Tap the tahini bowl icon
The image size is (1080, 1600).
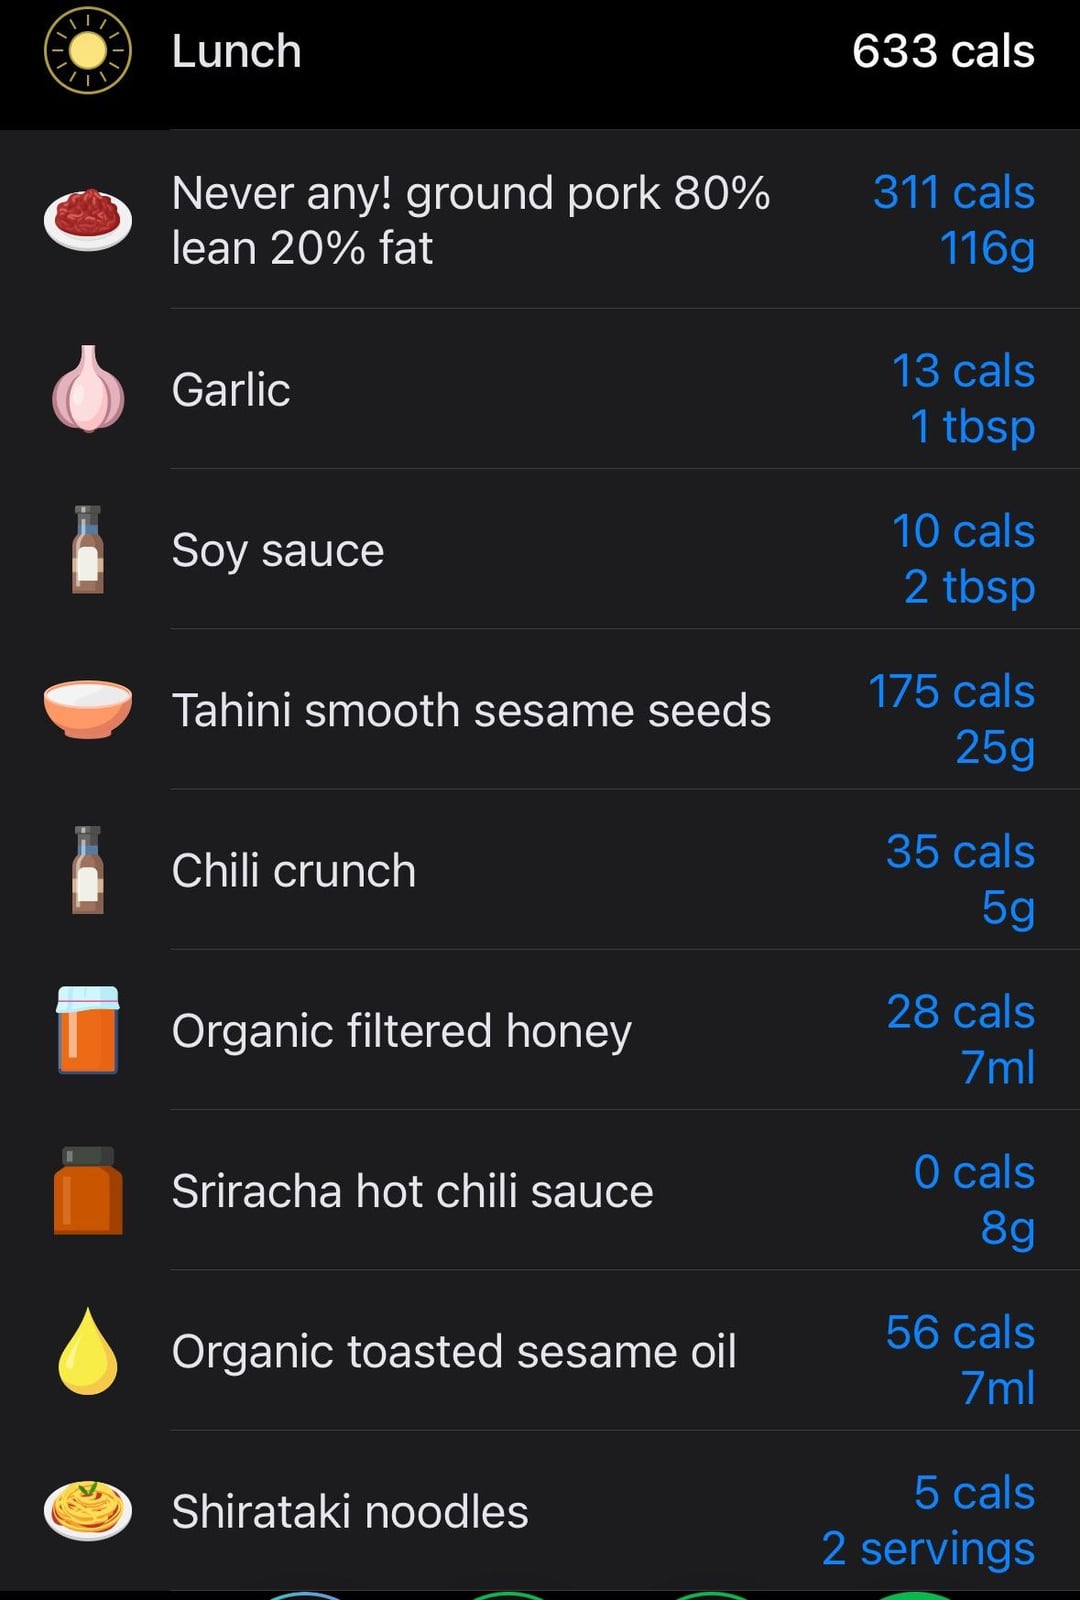click(x=88, y=709)
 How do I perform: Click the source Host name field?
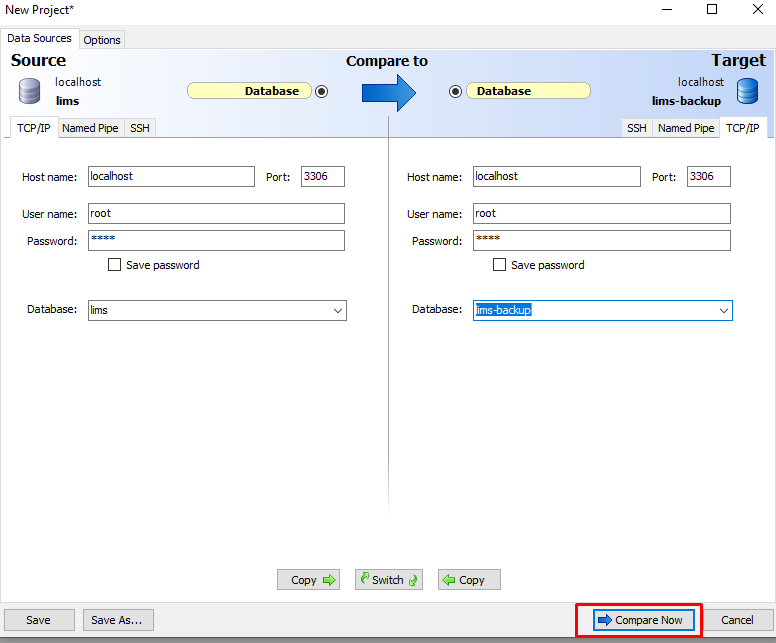pyautogui.click(x=171, y=176)
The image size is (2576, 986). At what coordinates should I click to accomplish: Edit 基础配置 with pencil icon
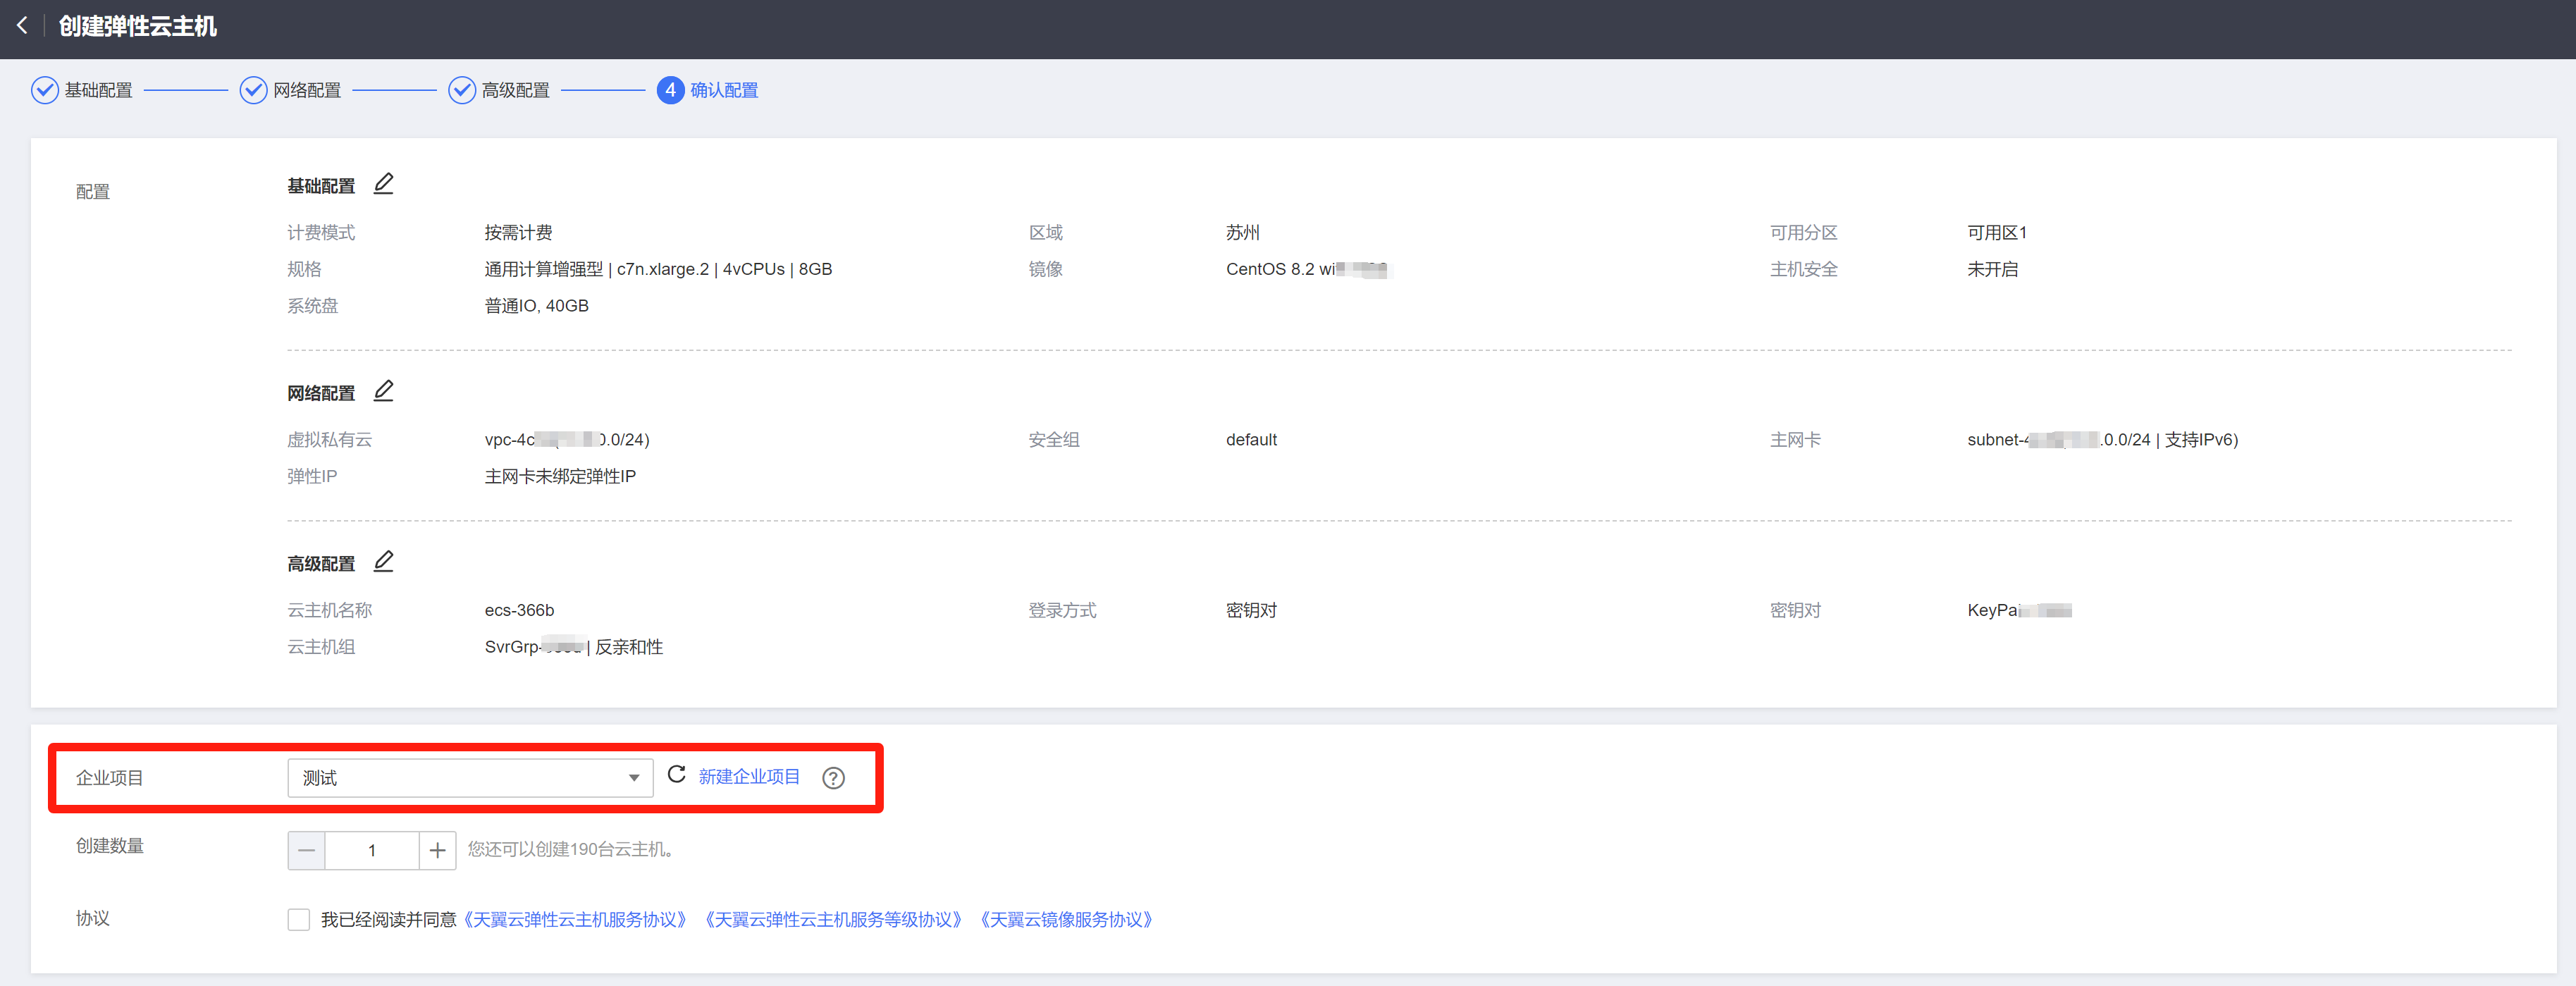[x=383, y=184]
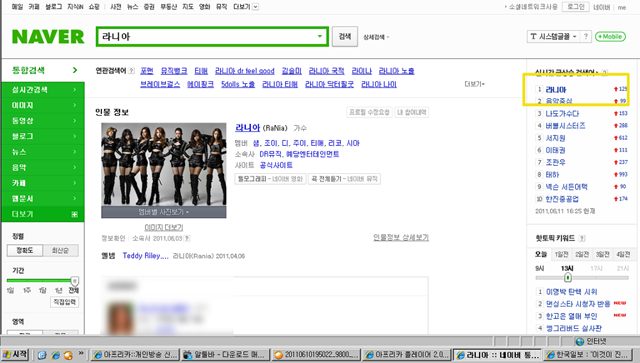This screenshot has height=363, width=640.
Task: Click help icon next to 연관검색어 label
Action: (131, 71)
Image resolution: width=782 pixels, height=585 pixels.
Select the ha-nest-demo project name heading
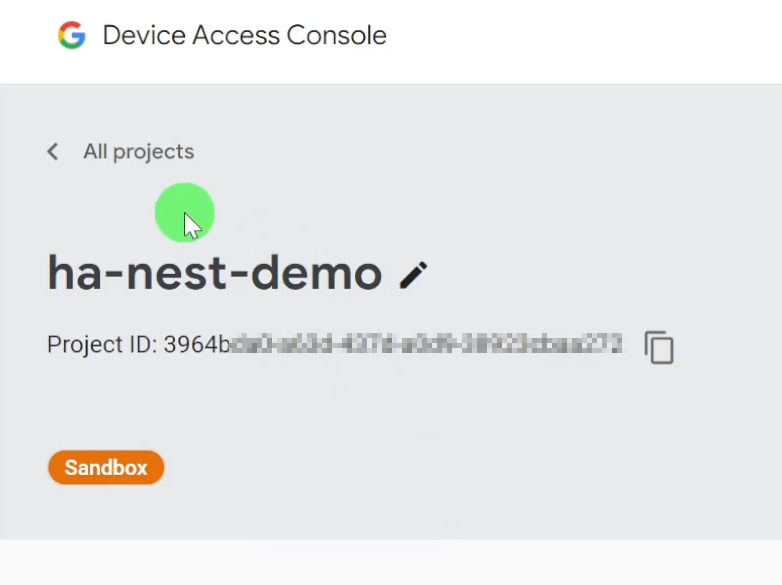[x=215, y=273]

- AIM OF THE TASK:
Can you copy out all the entries above word for word, leaving out the pictures?

- ANSWER FOR THIS EXERCISE:
Tap the tahini bowl icon
The image size is (1080, 1600).
click(x=88, y=709)
 How do I perform: Click the source Host name field?
pyautogui.click(x=171, y=176)
The image size is (2576, 986). At what coordinates should I click to accomplish: Edit 基础配置 with pencil icon
[x=383, y=184]
This screenshot has height=363, width=640.
Task: Click help icon next to 연관검색어 label
Action: (131, 71)
Image resolution: width=782 pixels, height=585 pixels.
Select the ha-nest-demo project name heading
[x=215, y=273]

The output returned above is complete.